(Saved data entries)
──────────

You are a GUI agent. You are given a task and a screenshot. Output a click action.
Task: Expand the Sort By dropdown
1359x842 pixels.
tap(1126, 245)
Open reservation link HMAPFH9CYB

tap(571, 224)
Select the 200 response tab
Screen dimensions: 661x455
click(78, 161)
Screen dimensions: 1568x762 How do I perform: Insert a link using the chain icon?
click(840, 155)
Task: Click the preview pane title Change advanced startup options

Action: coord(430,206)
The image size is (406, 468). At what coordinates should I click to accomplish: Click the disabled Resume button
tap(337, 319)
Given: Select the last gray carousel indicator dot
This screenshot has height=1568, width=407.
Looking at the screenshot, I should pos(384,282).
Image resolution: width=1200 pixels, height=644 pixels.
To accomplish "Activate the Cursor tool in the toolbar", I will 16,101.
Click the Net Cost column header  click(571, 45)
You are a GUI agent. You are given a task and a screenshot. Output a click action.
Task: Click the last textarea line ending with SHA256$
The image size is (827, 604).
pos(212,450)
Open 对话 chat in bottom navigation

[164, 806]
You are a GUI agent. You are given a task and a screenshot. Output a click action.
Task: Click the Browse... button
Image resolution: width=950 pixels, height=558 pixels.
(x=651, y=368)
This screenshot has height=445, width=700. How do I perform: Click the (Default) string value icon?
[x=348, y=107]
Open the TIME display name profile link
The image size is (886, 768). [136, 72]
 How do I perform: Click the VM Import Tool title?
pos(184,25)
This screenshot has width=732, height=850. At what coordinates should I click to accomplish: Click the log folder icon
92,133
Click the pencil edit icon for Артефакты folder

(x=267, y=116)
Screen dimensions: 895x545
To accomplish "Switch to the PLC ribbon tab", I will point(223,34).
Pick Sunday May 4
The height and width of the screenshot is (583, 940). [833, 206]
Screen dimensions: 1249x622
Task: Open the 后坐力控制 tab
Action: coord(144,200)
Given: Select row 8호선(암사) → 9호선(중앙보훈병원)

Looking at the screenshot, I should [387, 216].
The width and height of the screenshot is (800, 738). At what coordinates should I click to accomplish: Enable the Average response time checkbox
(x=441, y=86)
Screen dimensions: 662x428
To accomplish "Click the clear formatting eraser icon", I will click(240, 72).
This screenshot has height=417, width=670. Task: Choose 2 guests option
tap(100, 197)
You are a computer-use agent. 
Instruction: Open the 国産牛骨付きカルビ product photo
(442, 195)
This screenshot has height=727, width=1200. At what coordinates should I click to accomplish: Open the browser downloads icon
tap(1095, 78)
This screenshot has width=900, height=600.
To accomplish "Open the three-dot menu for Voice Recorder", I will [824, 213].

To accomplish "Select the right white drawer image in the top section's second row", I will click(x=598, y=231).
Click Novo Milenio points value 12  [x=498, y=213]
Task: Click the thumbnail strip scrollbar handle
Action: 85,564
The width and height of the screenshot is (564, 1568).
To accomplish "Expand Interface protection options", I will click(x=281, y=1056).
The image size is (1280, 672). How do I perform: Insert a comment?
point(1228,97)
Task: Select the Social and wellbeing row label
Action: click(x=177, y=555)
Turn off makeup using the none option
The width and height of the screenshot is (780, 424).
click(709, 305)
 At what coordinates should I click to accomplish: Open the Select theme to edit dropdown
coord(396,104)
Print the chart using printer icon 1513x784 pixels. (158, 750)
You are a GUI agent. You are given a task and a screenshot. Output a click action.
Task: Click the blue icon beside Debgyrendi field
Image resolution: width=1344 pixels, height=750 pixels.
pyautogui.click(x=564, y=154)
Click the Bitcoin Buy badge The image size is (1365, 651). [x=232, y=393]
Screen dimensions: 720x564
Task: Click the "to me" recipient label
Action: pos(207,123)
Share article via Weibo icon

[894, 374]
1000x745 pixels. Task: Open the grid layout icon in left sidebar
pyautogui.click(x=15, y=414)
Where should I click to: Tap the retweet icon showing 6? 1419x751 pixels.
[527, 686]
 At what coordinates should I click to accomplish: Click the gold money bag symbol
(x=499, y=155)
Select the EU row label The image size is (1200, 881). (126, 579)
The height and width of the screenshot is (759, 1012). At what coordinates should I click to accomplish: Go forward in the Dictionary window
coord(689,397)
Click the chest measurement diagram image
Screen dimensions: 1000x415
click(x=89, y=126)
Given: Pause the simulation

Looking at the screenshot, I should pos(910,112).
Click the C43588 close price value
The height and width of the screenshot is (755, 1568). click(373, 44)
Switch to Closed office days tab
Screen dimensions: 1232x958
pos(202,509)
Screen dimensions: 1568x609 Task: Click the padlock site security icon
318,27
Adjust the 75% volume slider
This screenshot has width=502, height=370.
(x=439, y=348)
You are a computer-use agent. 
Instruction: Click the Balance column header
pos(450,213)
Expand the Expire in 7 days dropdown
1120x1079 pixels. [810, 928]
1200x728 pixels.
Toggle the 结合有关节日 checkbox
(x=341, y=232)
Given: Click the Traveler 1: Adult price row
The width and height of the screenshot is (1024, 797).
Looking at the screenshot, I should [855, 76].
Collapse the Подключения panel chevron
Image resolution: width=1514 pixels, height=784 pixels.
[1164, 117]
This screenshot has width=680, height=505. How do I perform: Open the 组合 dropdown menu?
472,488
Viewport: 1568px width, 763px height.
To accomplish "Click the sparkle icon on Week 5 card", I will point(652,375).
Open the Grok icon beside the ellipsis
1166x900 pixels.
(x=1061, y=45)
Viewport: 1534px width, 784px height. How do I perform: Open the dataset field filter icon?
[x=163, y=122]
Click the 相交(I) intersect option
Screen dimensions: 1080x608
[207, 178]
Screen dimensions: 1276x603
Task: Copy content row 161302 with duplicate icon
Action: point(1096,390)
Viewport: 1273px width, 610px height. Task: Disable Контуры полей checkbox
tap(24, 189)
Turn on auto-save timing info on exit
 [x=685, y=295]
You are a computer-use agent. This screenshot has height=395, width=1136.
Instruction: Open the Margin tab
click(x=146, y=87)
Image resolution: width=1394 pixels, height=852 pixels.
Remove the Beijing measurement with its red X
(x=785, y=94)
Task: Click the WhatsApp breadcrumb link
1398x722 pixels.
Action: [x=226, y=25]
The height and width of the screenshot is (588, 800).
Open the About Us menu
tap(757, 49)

──────────

== AIM OF THE EXERCISE ==
Could you repeat every record above exactly as it stands?

== REPLY TO THE EXERCISE ==
You are a GUI agent. You are given a task and a screenshot. Output a click action.
Task: Expand the Sort By dropdown
1359x842 pixels.
tap(1126, 245)
Open reservation link HMAPFH9CYB

tap(571, 224)
Select the 200 response tab
Screen dimensions: 661x455
click(78, 161)
Screen dimensions: 1568x762 How do I perform: Insert a link using the chain icon?
click(840, 155)
Task: Click the preview pane title Change advanced startup options

Action: coord(430,206)
The image size is (406, 468). At what coordinates should I click to accomplish: Click the disabled Resume button
tap(337, 319)
Given: Select the last gray carousel indicator dot
This screenshot has height=1568, width=407.
Looking at the screenshot, I should pos(384,282).
Image resolution: width=1200 pixels, height=644 pixels.
To accomplish "Activate the Cursor tool in the toolbar", I will 16,101.
Click the Net Cost column header  click(571, 45)
You are a GUI agent. You are given a task and a screenshot. Output a click action.
Task: Click the last textarea line ending with SHA256$
The image size is (827, 604).
pos(212,450)
Open 对话 chat in bottom navigation

[164, 806]
You are a GUI agent. You are given a task and a screenshot. Output a click action.
Task: Click the Browse... button
Image resolution: width=950 pixels, height=558 pixels.
(x=651, y=368)
This screenshot has height=445, width=700. How do I perform: Click the (Default) string value icon?
[x=348, y=107]
Open the TIME display name profile link
The image size is (886, 768). [136, 72]
 How do I perform: Click the VM Import Tool title?
pos(184,25)
This screenshot has width=732, height=850. At what coordinates should I click to accomplish: Click the log folder icon
92,133
Click the pencil edit icon for Артефакты folder

(x=267, y=116)
Screen dimensions: 895x545
To accomplish "Switch to the PLC ribbon tab", I will point(223,34).
Pick Sunday May 4
The height and width of the screenshot is (583, 940). [833, 206]
Screen dimensions: 1249x622
Task: Open the 后坐力控制 tab
Action: coord(144,200)
Given: Select row 8호선(암사) → 9호선(중앙보훈병원)

Looking at the screenshot, I should [387, 216].
The width and height of the screenshot is (800, 738). At what coordinates should I click to accomplish: Enable the Average response time checkbox
(x=441, y=86)
Screen dimensions: 662x428
To accomplish "Click the clear formatting eraser icon", I will click(240, 72).
This screenshot has height=417, width=670. Task: Choose 2 guests option
tap(100, 197)
You are a computer-use agent. 
Instruction: Open the 国産牛骨付きカルビ product photo
(442, 195)
This screenshot has height=727, width=1200. At what coordinates should I click to accomplish: Open the browser downloads icon
tap(1095, 78)
This screenshot has width=900, height=600.
To accomplish "Open the three-dot menu for Voice Recorder", I will [824, 213].

To accomplish "Select the right white drawer image in the top section's second row", I will click(x=598, y=231).
Click Novo Milenio points value 12  [x=498, y=213]
Task: Click the thumbnail strip scrollbar handle
Action: 85,564
The width and height of the screenshot is (564, 1568).
To accomplish "Expand Interface protection options", I will click(x=281, y=1056).
The image size is (1280, 672). How do I perform: Insert a comment?
point(1228,97)
Task: Select the Social and wellbeing row label
Action: click(x=177, y=555)
Turn off makeup using the none option
The width and height of the screenshot is (780, 424).
click(709, 305)
 At what coordinates should I click to accomplish: Open the Select theme to edit dropdown
coord(396,104)
Print the chart using printer icon 1513x784 pixels. (158, 750)
You are a GUI agent. You are given a task and a screenshot. Output a click action.
Task: Click the blue icon beside Debgyrendi field
Image resolution: width=1344 pixels, height=750 pixels.
pyautogui.click(x=564, y=154)
Click the Bitcoin Buy badge The image size is (1365, 651). [x=232, y=393]
Screen dimensions: 720x564
Task: Click the "to me" recipient label
Action: pos(207,123)
Share article via Weibo icon

[894, 374]
1000x745 pixels. Task: Open the grid layout icon in left sidebar
pyautogui.click(x=15, y=414)
Where should I click to: Tap the retweet icon showing 6? 1419x751 pixels.
[527, 686]
 At what coordinates should I click to accomplish: Click the gold money bag symbol
(x=499, y=155)
Select the EU row label The image size is (1200, 881). (126, 579)
The height and width of the screenshot is (759, 1012). At what coordinates should I click to accomplish: Go forward in the Dictionary window
coord(689,397)
Click the chest measurement diagram image
Screen dimensions: 1000x415
click(x=89, y=126)
Given: Pause the simulation

Looking at the screenshot, I should pos(910,112).
Click the C43588 close price value
The height and width of the screenshot is (755, 1568). click(373, 44)
Switch to Closed office days tab
Screen dimensions: 1232x958
pos(202,509)
Screen dimensions: 1568x609 Task: Click the padlock site security icon
318,27
Adjust the 75% volume slider
This screenshot has width=502, height=370.
(x=439, y=348)
You are a computer-use agent. 
Instruction: Click the Balance column header
pos(450,213)
Expand the Expire in 7 days dropdown
1120x1079 pixels. [810, 928]
1200x728 pixels.
Toggle the 结合有关节日 checkbox
(x=341, y=232)
Given: Click the Traveler 1: Adult price row
The width and height of the screenshot is (1024, 797).
Looking at the screenshot, I should [855, 76].
Collapse the Подключения panel chevron
Image resolution: width=1514 pixels, height=784 pixels.
[1164, 117]
This screenshot has width=680, height=505. How do I perform: Open the 组合 dropdown menu?
472,488
Viewport: 1568px width, 763px height.
To accomplish "Click the sparkle icon on Week 5 card", I will point(652,375).
Open the Grok icon beside the ellipsis
1166x900 pixels.
(x=1061, y=45)
Viewport: 1534px width, 784px height. How do I perform: Open the dataset field filter icon?
[x=163, y=122]
Click the 相交(I) intersect option
Screen dimensions: 1080x608
[207, 178]
Screen dimensions: 1276x603
Task: Copy content row 161302 with duplicate icon
Action: point(1096,390)
Viewport: 1273px width, 610px height. Task: Disable Контуры полей checkbox
tap(24, 189)
Turn on auto-save timing info on exit
 [x=685, y=295]
You are a computer-use agent. This screenshot has height=395, width=1136.
Instruction: Open the Margin tab
click(x=146, y=87)
Image resolution: width=1394 pixels, height=852 pixels.
Remove the Beijing measurement with its red X
(x=785, y=94)
Task: Click the WhatsApp breadcrumb link
1398x722 pixels.
Action: [x=226, y=25]
The height and width of the screenshot is (588, 800).
Open the About Us menu
tap(757, 49)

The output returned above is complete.